#### Description of the task
Repeat each entry as written and leave the images out of the copy.

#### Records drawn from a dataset
§ §
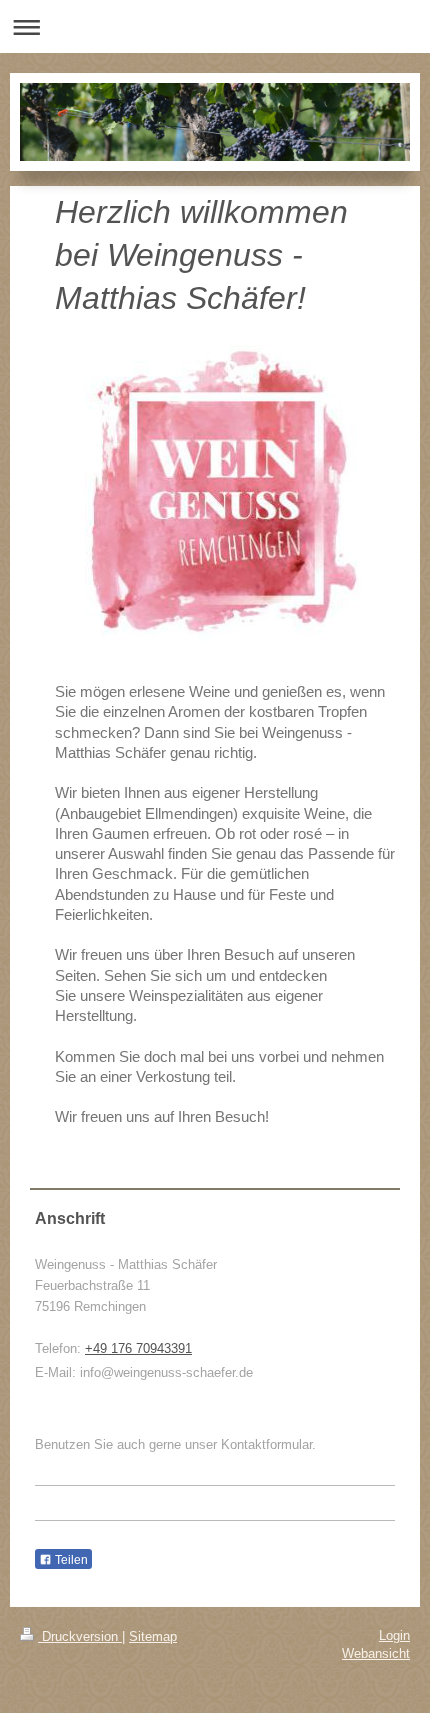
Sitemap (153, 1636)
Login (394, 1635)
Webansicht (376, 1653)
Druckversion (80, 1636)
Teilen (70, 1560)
§ §
#### Reply
Sitemap (153, 1636)
Login (394, 1635)
Webansicht (376, 1653)
Druckversion (80, 1636)
Teilen (70, 1560)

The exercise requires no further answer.